C'è modo e modo di raccontare una storia, a maggior ragione di raccontare la storia, che di storie è fatta.
Quella che voglio raccontarvi di oggi è la storia di un uomo e della sua lotta contro il potere. Che non è solo la lotta contro un gruppo che ha il comando, ma contro un modo di leggere, intendere la realtà.
Parlo di Francesco di Assisi, tornato pubblicamente sulla bocca di tutti oggi, dopo l'elezione del nuovo capo della chiesa di Roma che ha scelto per se proprio il suo nome, per quella che dovrebbe essere (nelle sue intenzioni senz'altro condivisibilissime, almeno dai cattolici) un'operazione di restyling profondo.
Ma prima di arrivare all'oggi, voglio tornare all'uomo di Assisi e alla sua storia vera.
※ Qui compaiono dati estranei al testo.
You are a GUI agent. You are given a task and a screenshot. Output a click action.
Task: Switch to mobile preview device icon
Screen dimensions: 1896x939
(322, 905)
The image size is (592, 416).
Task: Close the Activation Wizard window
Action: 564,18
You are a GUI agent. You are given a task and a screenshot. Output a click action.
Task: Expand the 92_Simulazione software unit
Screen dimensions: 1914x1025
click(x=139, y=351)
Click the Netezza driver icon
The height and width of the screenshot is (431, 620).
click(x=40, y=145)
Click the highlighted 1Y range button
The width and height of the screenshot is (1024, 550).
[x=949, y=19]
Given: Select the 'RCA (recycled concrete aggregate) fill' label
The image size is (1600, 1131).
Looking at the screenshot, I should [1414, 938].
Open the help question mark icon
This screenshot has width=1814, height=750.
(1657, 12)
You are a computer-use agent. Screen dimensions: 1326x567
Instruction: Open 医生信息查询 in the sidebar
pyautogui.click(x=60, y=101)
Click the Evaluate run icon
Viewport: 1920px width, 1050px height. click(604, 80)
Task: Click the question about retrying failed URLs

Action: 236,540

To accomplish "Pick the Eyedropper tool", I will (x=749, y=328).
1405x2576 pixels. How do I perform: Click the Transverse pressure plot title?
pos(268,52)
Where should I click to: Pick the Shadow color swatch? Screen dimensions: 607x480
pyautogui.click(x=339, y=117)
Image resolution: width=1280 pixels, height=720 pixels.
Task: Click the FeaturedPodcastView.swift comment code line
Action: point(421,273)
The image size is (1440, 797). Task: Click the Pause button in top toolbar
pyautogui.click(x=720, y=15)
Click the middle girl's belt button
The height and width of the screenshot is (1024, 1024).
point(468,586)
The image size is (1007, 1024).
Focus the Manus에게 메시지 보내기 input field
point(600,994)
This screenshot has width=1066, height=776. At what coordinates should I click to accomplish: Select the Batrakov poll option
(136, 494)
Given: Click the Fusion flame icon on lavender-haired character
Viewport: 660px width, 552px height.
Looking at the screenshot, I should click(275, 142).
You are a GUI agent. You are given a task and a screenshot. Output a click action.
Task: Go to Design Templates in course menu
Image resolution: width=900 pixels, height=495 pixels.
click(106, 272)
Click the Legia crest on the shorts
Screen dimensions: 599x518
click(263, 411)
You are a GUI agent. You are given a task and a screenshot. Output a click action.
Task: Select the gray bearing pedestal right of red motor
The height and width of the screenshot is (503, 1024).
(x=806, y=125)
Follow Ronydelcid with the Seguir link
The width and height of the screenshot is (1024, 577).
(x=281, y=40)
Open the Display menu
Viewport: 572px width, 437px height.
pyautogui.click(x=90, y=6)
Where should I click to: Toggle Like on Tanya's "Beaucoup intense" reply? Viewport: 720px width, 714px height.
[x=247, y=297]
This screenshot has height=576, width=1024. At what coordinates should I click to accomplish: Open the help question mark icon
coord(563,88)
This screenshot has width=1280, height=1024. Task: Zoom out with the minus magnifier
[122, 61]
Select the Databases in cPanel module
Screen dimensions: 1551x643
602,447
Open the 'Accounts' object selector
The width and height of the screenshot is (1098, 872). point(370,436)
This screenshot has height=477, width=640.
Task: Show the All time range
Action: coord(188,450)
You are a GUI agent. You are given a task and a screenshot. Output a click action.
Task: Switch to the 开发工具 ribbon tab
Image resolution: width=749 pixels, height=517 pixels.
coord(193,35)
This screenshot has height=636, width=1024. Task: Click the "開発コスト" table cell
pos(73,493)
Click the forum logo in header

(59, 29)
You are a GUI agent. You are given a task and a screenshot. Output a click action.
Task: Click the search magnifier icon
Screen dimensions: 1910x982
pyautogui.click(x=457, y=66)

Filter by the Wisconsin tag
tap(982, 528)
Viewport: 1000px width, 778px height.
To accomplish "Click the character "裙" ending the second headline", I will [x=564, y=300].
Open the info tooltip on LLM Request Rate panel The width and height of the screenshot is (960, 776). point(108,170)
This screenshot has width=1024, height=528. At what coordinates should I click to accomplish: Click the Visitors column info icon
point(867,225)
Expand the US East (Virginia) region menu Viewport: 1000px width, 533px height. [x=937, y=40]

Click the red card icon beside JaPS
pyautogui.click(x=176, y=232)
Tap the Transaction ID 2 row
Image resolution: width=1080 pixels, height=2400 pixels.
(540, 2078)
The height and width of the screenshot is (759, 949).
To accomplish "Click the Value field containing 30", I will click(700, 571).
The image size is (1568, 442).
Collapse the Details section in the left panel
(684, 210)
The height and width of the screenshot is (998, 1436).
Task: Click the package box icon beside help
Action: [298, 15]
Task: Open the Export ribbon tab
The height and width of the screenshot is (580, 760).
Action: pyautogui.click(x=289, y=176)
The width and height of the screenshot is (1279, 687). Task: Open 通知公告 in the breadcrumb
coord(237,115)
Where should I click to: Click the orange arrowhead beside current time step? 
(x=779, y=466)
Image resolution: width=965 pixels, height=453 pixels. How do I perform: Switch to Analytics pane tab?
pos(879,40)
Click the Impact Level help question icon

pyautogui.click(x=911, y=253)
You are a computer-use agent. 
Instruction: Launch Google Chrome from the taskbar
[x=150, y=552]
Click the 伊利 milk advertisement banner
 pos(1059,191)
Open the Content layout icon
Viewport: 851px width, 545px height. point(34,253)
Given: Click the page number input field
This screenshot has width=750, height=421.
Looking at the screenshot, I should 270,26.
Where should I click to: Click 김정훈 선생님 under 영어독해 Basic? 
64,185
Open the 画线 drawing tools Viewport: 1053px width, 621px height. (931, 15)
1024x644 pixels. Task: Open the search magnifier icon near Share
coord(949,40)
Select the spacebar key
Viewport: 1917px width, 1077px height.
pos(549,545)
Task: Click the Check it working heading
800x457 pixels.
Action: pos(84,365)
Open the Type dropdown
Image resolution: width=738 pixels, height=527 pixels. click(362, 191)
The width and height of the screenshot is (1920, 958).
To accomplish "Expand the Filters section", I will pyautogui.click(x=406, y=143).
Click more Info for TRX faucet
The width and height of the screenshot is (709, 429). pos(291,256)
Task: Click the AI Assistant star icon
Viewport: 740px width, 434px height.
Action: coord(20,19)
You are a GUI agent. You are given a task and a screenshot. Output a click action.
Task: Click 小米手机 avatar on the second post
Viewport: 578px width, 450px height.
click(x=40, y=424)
Per vera intendo non quella agiografica, ufficiale, ma quella che si può intravedere dalla lettura di tutti gli scritti dell'epoca che lo riguardano. Scritti che si possono trovare nelle cosiddette Fonti Francescane. *
Sappiamo tutti della sua vocazione alla chiesetta di san Damiano d'Assisi (chi non ne ricorda il crocifisso, ormai simbolo di Francesco e comparso in tutti gli innumerevoli film girati sulla sua storia?) quando, mentre era in preghiera, sentì le parole di Cristo che l'invitavano ad andare a riparare la sua chiesa che, come lui poteva vedere, era in rovina. La semplicità dell'uomo-Francesco gli fece credere che l'invito era a restaurare materialmente quell'edificio; cosa che lui fece, andando a rimettere in sesto anche altre due chiesette abbandonate nelle vicinanze.
Ma l'opera che gli era stata richiesta era ben più grande, come Francesco capì ben presto: si trattava di rimettere in piedi la chiesa gerarchica, l'istituzione, fatta di papi, vescovi, cortigiani, preti.
Il rapporto di Francesco con l'istituzione e quindi anche con la chiesa gerarchica, fu sempre particolare, se non difficile: egli accettò di sottomettersi, ma solo per una sorta di convenienza, per avere le mani libere di agire. Ed infatti ecco cosa accadde.
Siamo tra la fine del 1100 e l'inizio del 1200 e sono moltissimi i movimenti cristiani formati da semplici credenti che stanno nascendo; pensiamo anche solo ai catari (o albigesi), per fare l'esempio di un gruppo molto conosciuto. Tutti questi gruppi sono considerati eretici dalla chiesa ufficiale, perché professano dottrine contrarie a quelle dogmatizzate dalla curia papale (e perciò imposte a tutti i cristiani). In verità i catari, come anche i valdesi e i dolciciani -per restare più o meno nell'epoca-, professavano una sola, essenziale, volontà: la possibilità di leggere personalmente la bibbia, senza il passaggio attraverso la spiegazione data dalla chiesa di Roma. Dalla lettura diretta della bibbia, queste comunità traevano insegnamenti spesso contrari a quelli predicati dai preti e dai vescovi, specie per ciò che concerneva l'autorità all'interno della chiesa stessa, la povertà, e anche questioni teologiche di non poco conto ma che qui non mi interessa affrontare.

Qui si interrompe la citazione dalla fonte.